A great childhood memory that I have comes from first playing “The Incredible Machine” on PC in the early 90’s. For those not in the know, this is a physics-based puzzle game about building Rube Goldberg style contraptions to achieve given tasks. What made this game a standout for me was the freedom that it granted players. In many levels you were given a disparate set of components (e.g. strings, pulleys, rubber bands, scissors, conveyor belts, Pokie the Cat…) and it was entirely up to you to “MacGuyver” your way to some kind of solution (incidentally, my favorite TV show from that time period). In other words, it was often a creative exercise in designing your own solution, rather than “connecting the dots” to find a single intended solution. Growing up with games like this undoubtedly had significant influence in directing me to my profession as a research scientist: a job which is often about finding novel or creative solutions to a task given a limited set of tools.

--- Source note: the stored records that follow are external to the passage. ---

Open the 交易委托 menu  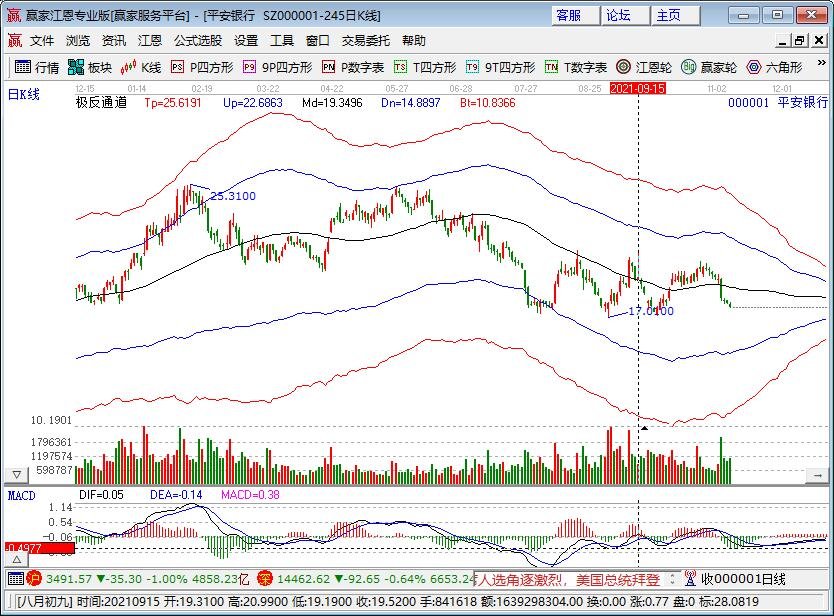point(366,41)
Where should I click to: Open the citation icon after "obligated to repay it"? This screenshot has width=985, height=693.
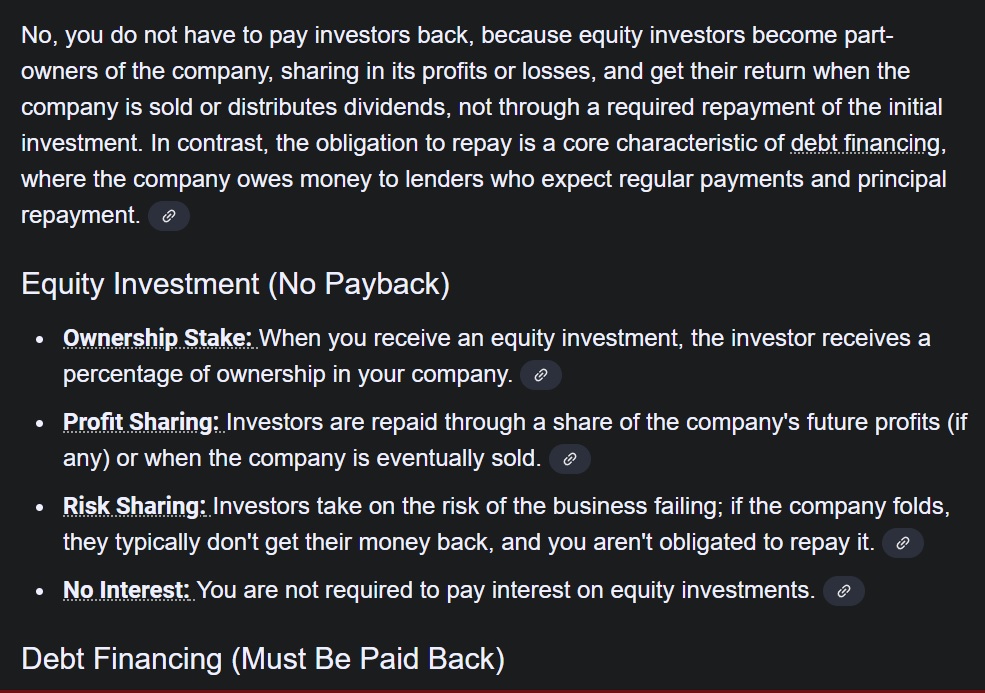tap(903, 544)
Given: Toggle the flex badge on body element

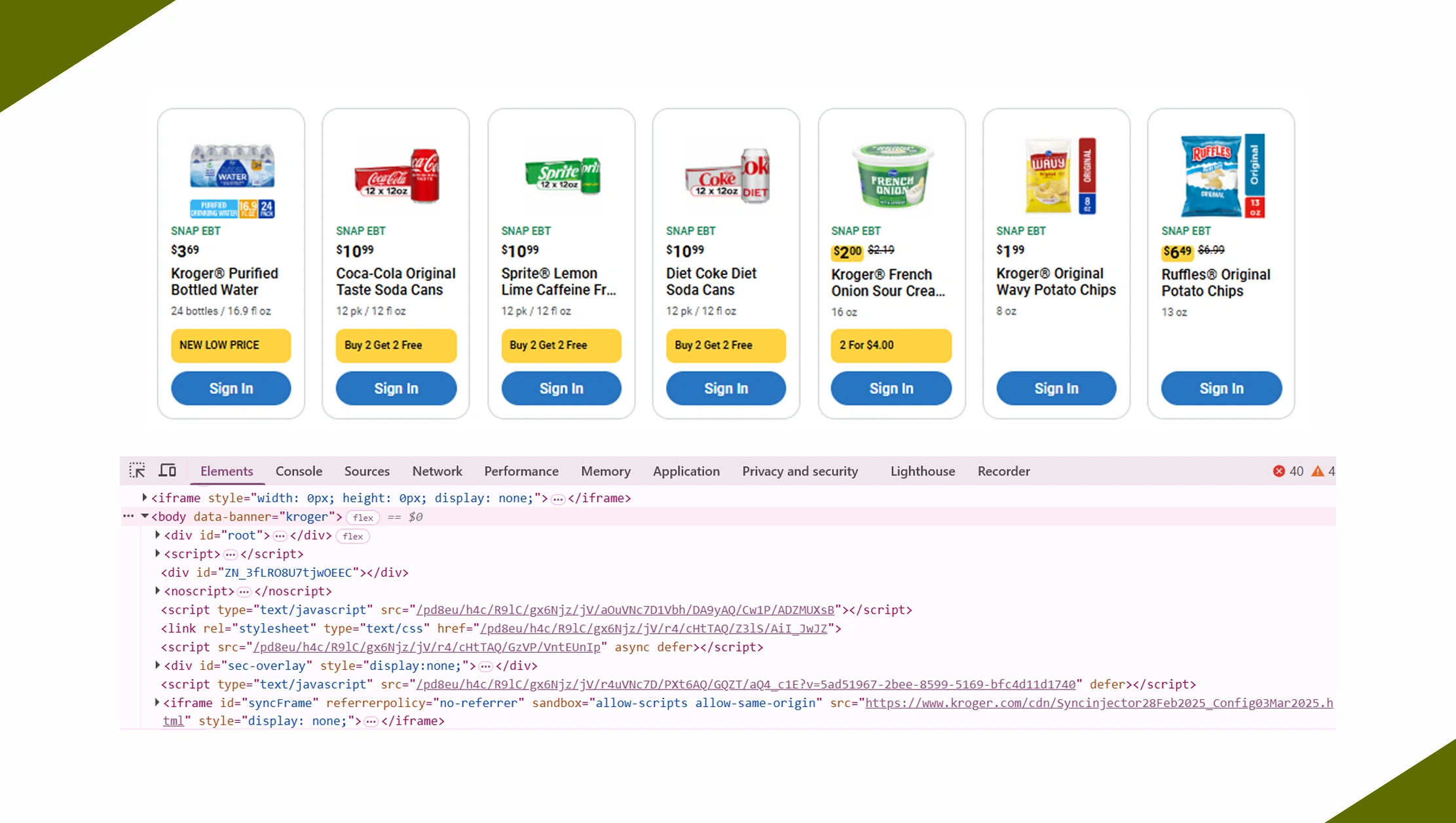Looking at the screenshot, I should pos(363,518).
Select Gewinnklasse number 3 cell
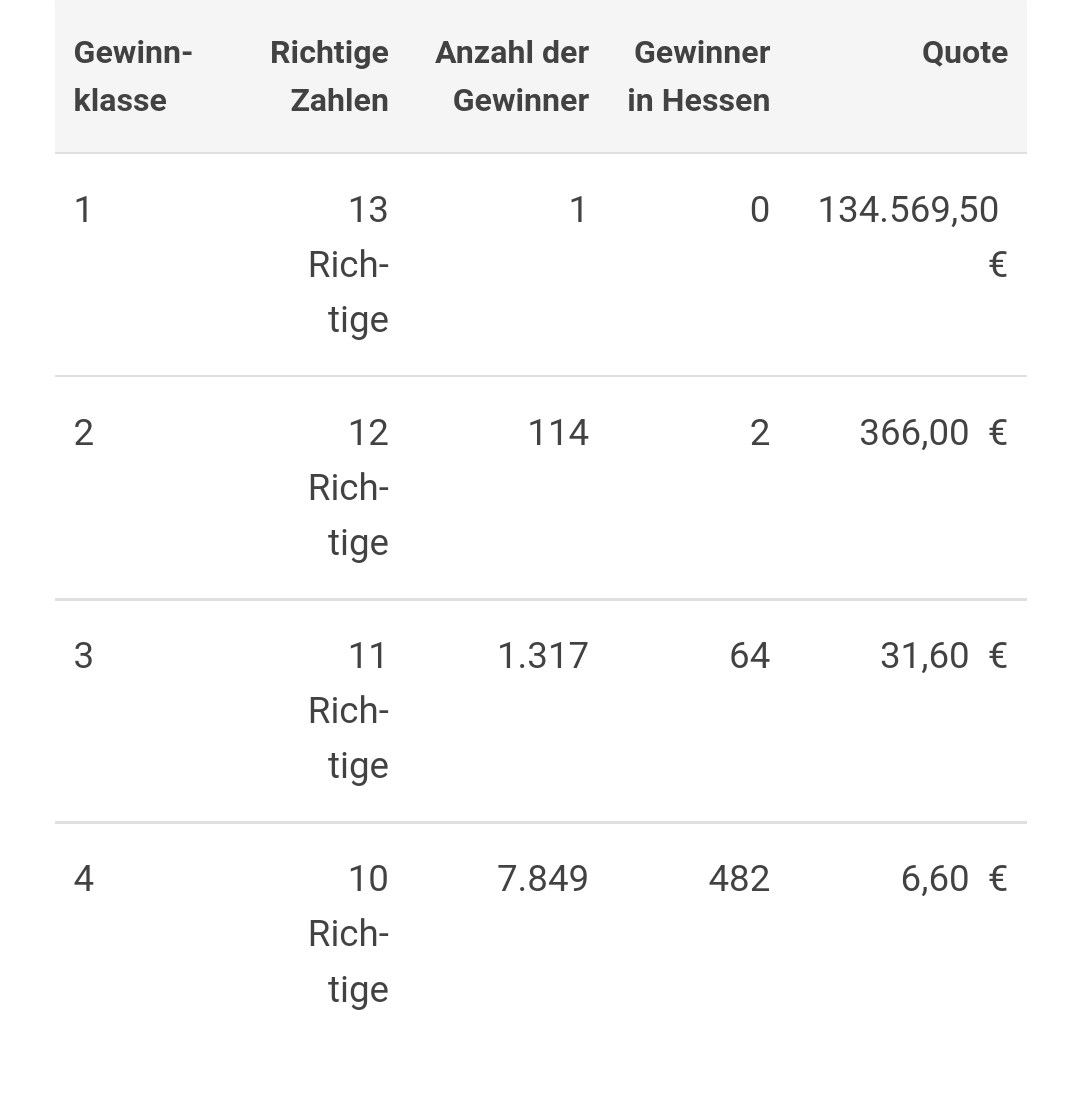This screenshot has width=1079, height=1104. pos(84,656)
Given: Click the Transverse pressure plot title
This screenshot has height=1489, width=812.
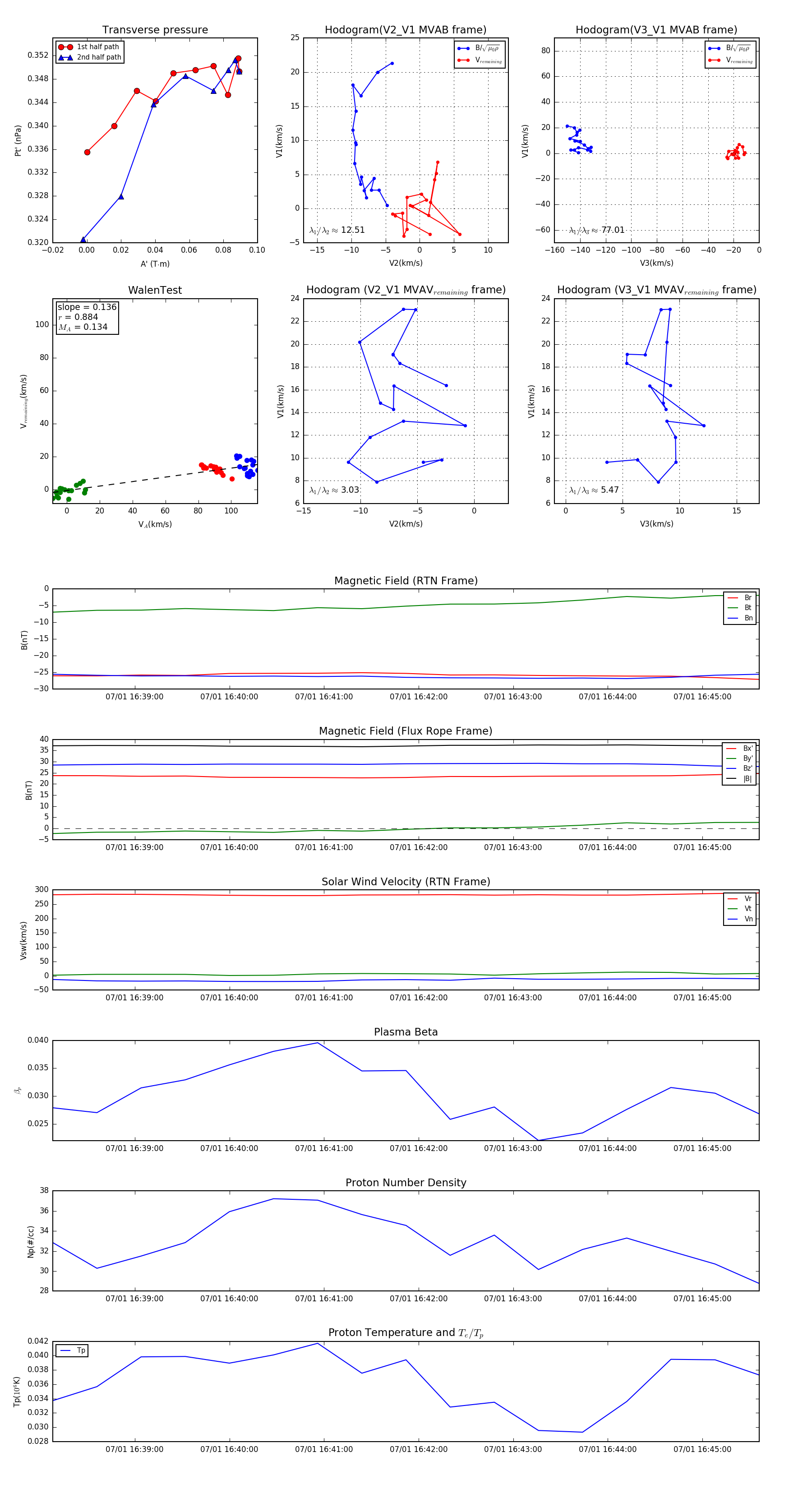Looking at the screenshot, I should coord(155,30).
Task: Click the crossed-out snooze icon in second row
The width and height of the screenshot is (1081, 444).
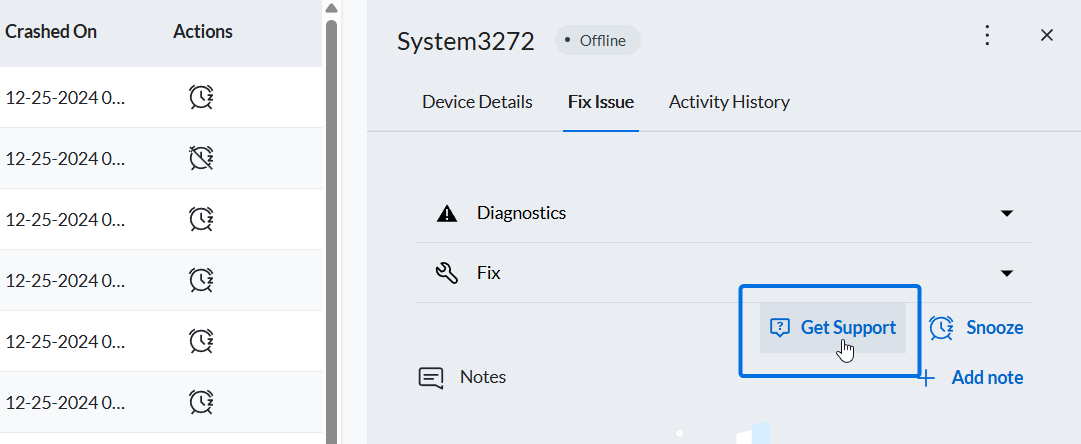Action: (201, 158)
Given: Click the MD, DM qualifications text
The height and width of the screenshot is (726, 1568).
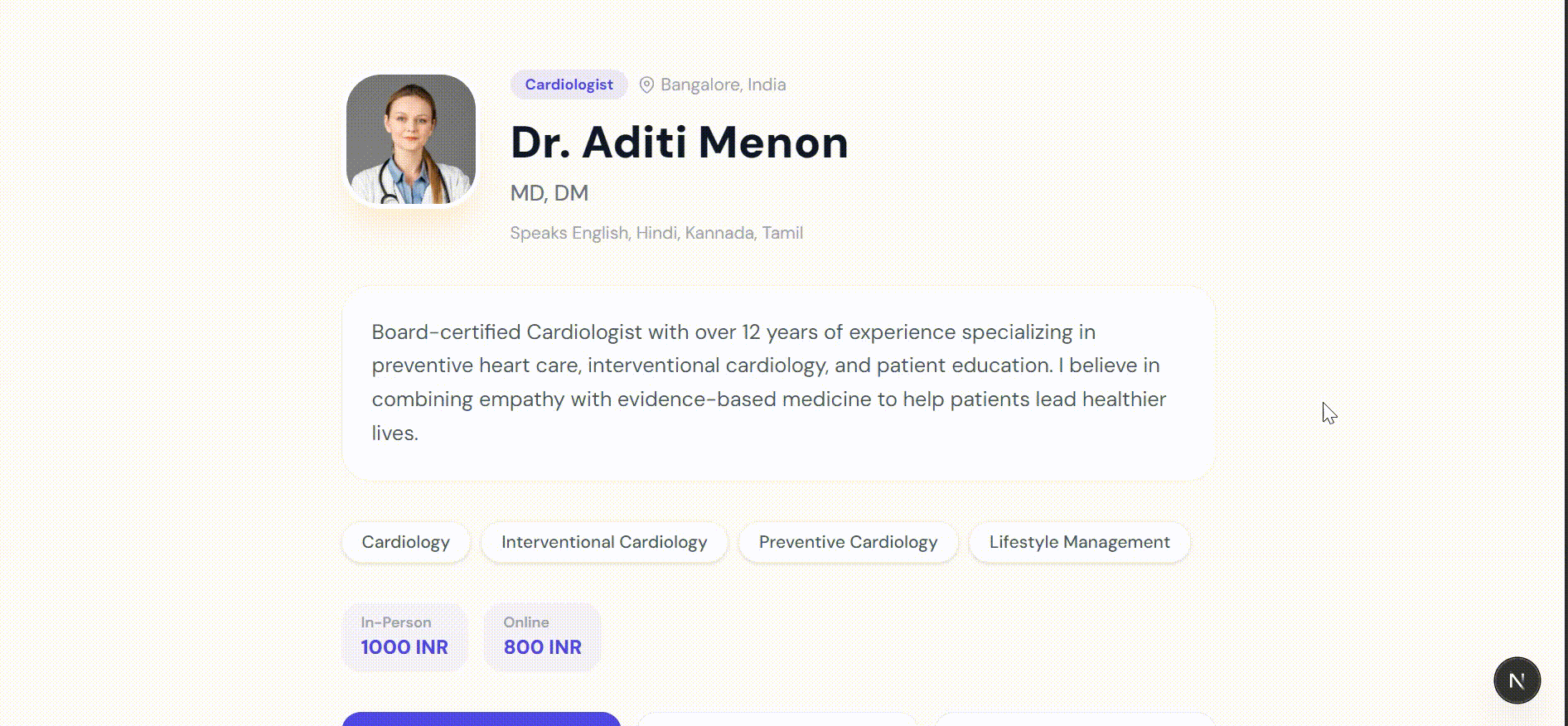Looking at the screenshot, I should [549, 193].
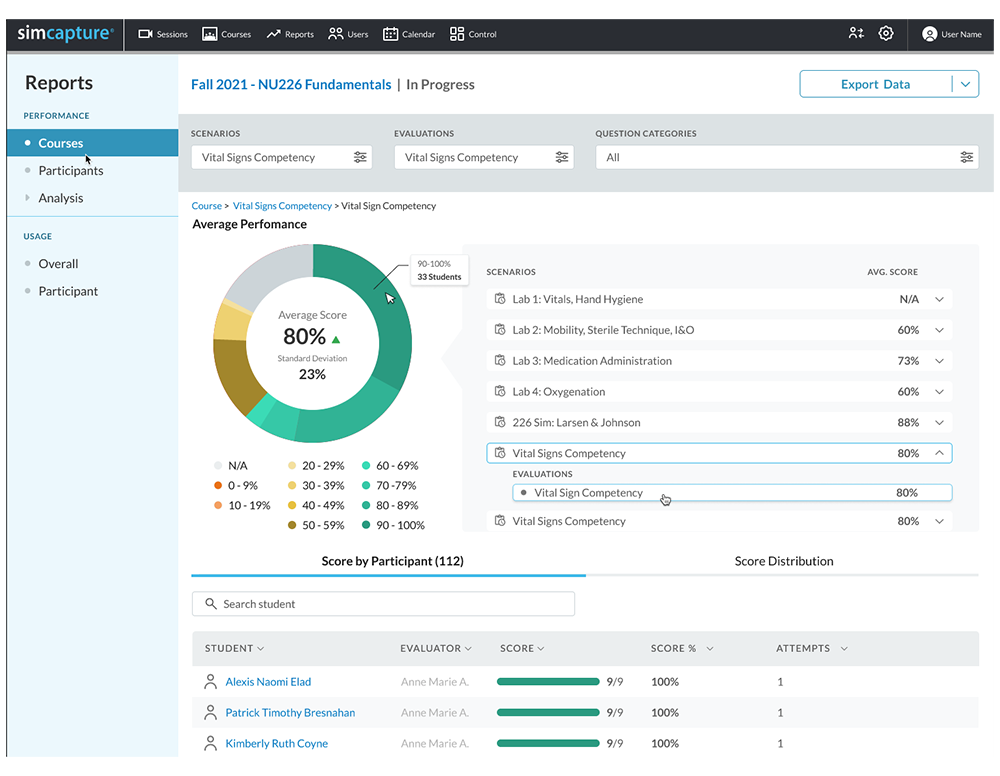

From the late 90’s onwards puzzle games like “The Incredible Machine” largely went out of fashion as developers focused more on 3D games that exploited that latest hardware advances. However, this genre saw a resurgence in 2010’s spearheaded by developer “Zachtronics” who released a plethora of popular, and exceptionally challenging, logic and programming based puzzle games (some of my favorites include Opus Magnum and TIS-100). Zachtronics games similarly encouraged players to solve problems through creative designs, but also had the side-effect of helping players to develop and practice tangible programming skills (e.g. design patterns, control flow, optimization). This is a really great way to learn, I thought to myself.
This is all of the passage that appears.